We have depicted the gray crown because the portion corresponding to its Major
Subject virtually exists: that’s the portion in dark gray within its cone. They have the “truth” expressed in its
particular jargon, and sometimes the “official” and standard jargon. If the
Website were for instance a “Vertical” of the Chemical Industry, of course its
jargon will then be within the Chemical Industry Standards and its menu should
be expressed technically correct, resembling the Index of a Manual for that
particular Major Subject: Chemical Industry.
So our
conclusion of a research done along two years studying the mismatch causes was
that the lighthouses speak -or intend to speak- official jargons, certified by
the establishment of their particular Major Subjects. They are supposed having
the truth and they think as “teachers”, expressing their truth in their menus
that are in fact “logical trees”. They may allege to be e-books and they
behave, think, and look, pretty much the same as physical books.
Now let’s
analyze how the users act, express and behave. If one user meets the site to
learn, the cones convergence is obliged, the user is forced to think in terms
of concepts of the menu that for him/her resembles a program of study, and we
have a match scenario. If the user meets the site to search something, that’s
different. When one goes to search something one tends to think in keywords
terms instead, keywords that belong to our own jargon and at large to our own
Thesaurus. So, either by ignorance or on the contrary, being an expert, the
users’ cones diverge substantially from the site’s cone. One of the main
reasons of this divergence is that the site owners ignore what their market
targets need. Many of them are migrating from conventional businesses to
e-Commerce approaches and extrapolate their market know-how as it is. They were
working hard along decades to match their markets and to establish agreed
jargons and now they have to face unknown users coming virtually from all over
the world.
Evidently the solution will be the evolution from mismatch to match in the most efficient way. To accomplish that, both the Offer and the Demand, have to approximate each other until both share a win-win scenario and a common jargon.

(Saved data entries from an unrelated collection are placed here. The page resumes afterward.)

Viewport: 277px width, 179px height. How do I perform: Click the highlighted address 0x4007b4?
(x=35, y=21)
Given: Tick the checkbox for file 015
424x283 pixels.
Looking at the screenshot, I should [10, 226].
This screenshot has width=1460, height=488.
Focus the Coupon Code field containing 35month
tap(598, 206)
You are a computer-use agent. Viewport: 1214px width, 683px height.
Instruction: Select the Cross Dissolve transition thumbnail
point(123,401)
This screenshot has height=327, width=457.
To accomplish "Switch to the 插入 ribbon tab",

In the figure above we depict a
mismatch condition where we might distinguish three zones: the red zone
represents the idle and/or useless Knowledge; the gray zone corresponds to the
common section with an agreed Thesaurus concordance; and the blue zone
corresponds to what the users need, want, and apparently does not exist within
the site. So the site owners and administrators have three lines of action: a)
reduce to zero the red zones, for instance adapting and/or eliminating supposed
“attractions”; b) learn as much as possible about the blue zone, and; combine
both strategies.
At this moment the dark green
zones are extremely tiny, less than 5% being Internet the Realm of Mismatch
between Users’ Demand and Sites’ Offer. The big efforts to be done consist in
minimizing costs eliminating useless attractions and learn from non-satisfied
Users’ needs. To accomplish both purposes the site owners need intelligent
tools, agents that warn them about red and blue events.
Let’s analyze the basic process of users-Internet interactions. One user meets one site to interact in one of three forms some times concurrently: investing time, making click over a link or filling a form or a box with some text, for instance to make a query to a database. The site statistic are well prepared to account for clicks, telling what “paths” were browsed by each user but they are not well suited to account for interaction derived from textual interactions. Of course, you may record the queries and even the answers but that’s not enough to learn from mismatching. To accomplish that we may create programs and/or intelligent agents that account for the different uses over the components of each answer, but they have to do then a rather heavy accounting.
If we query a commercial database for tires the answer would be a list of tires stores; and to have statistics about how frequent the users ask for this specific keyword we need to account for it; and to know about the “presence” of each store as a potential seller we need to account for it; and if we want to know about the popularity of each store we need to go farther, accounting for it and so forth. That accounting process involves a terrific burden even done in the site server’s side.
An intelligent approach should be to have all possible counters to detect documents popularity and users’ behavior, built in into the data to be queried. That’s the beginning of the idea: to provide a set of counters within the data to be queried by users for each type of statistic. So when a data is requested a counter is activated accounting for the presence, and when it is selected by a click another counter is activated and when the user by reading the “intelligent summary” received decide to make a click over the original site or over one of its inner hyperlinks, another counter is activated.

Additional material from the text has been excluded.